Investors and analysts evaluating any claimed long-run return series, regulators setting evidence-based return assumptions, researchers designing financial datasets

Not ideal for

Day traders and short-term momentum investors for whom 125-year evidence is irrelevant to their holding period

Overview

Why this framework exists

The central methodological claim of the DMS research program is that short-run financial data — even data spanning 30-40 years — is insufficient to form reliable conclusions about structural asset-class relationships like the equity risk premium. The reason is not just statistical: it is that short windows coincide with specific structural regimes that may not recur. A 40-year window starting in 1980 captures the entire decline of interest rates from 16% to near-zero — an unrepeatable tailwind for bond prices that inflates both absolute bond returns and relative bond-equity comparisons.

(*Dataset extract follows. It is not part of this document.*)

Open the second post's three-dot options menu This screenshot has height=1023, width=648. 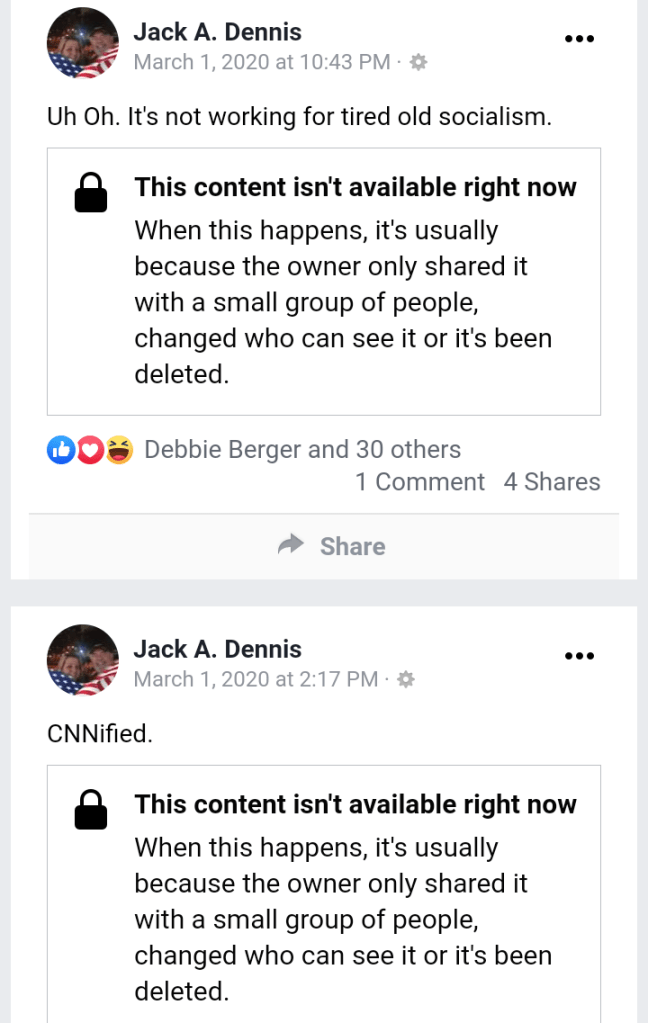pos(580,657)
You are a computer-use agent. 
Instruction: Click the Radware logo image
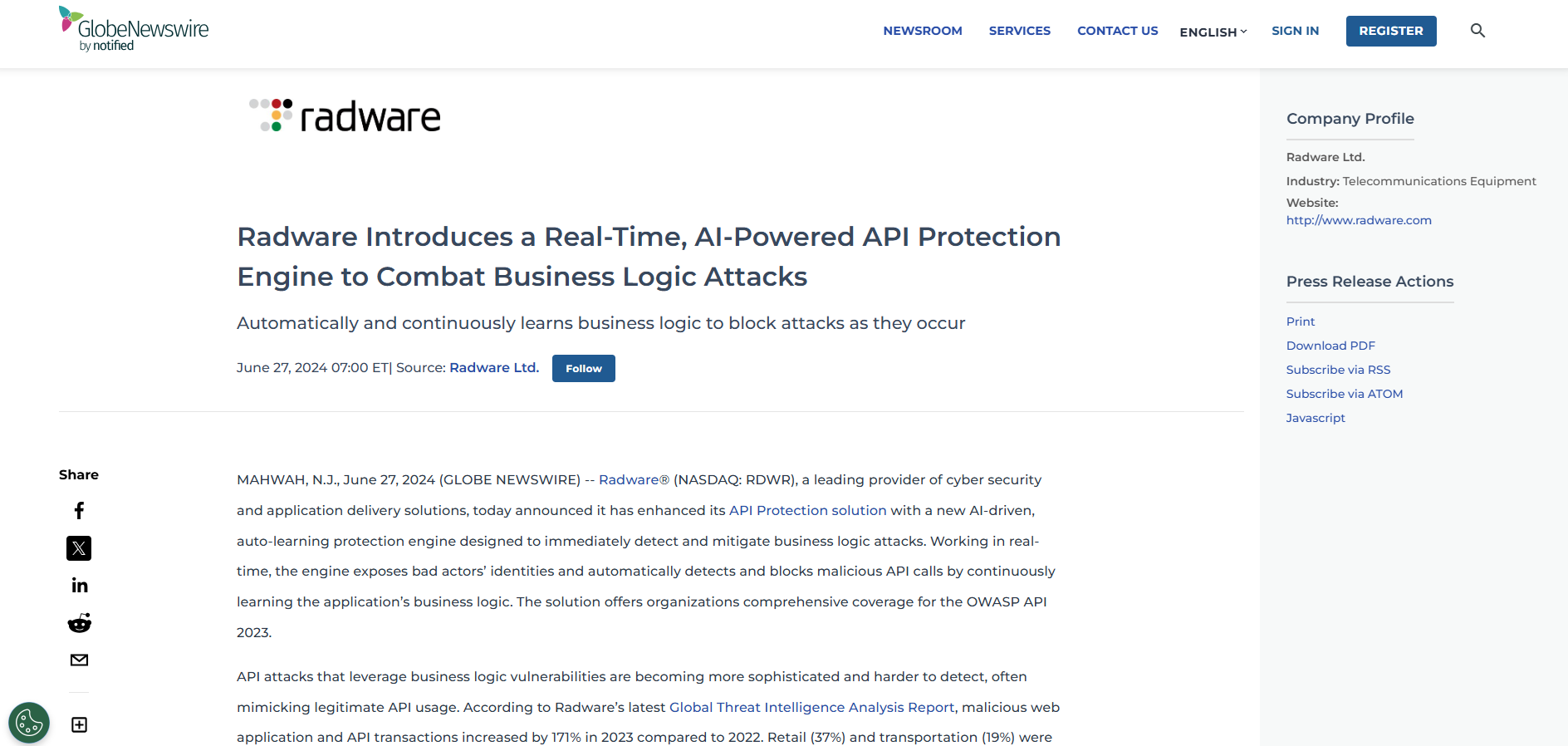345,116
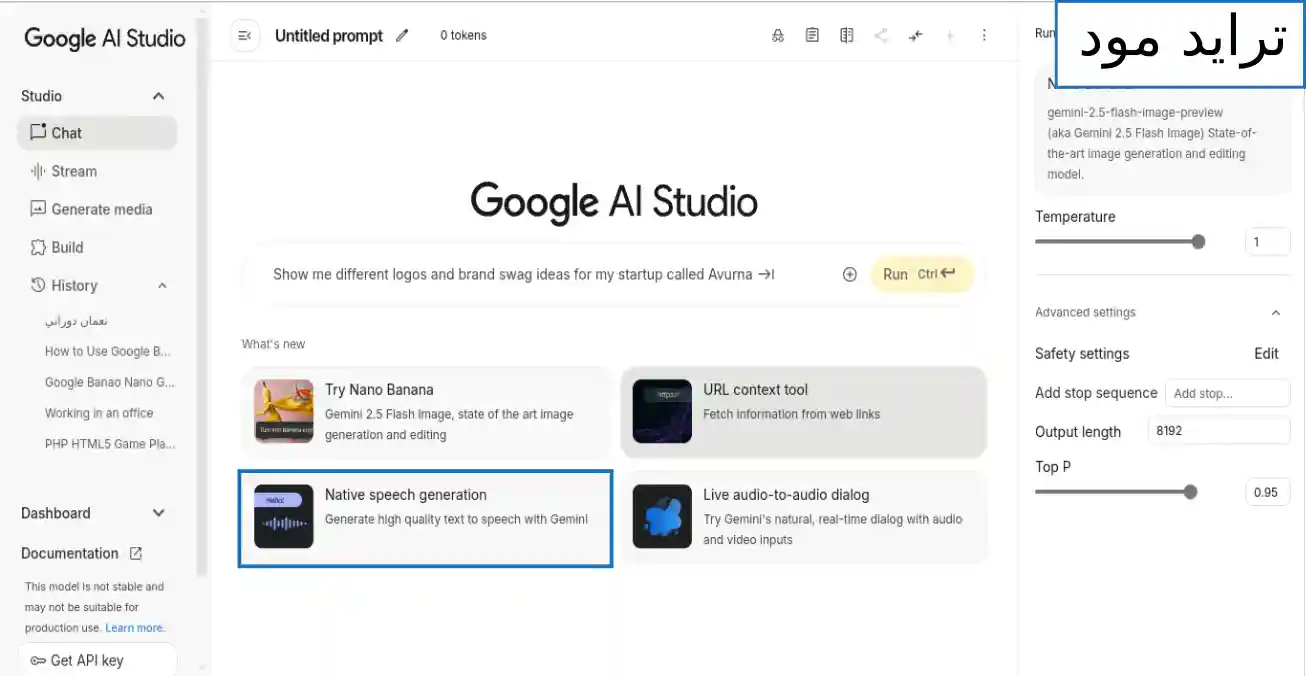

Staunton uses the example of a 'guess the weight of the cake' competition to make the epistemological point: without intrinsic capacity to estimate, the best strategy is to average all available evidence — not to anchor on the most recent data point. For financial return estimation, 'all available evidence' means 125+ years across 35+ countries with explicit survivorship correction. Anything less gives undue weight to recent structural regimes.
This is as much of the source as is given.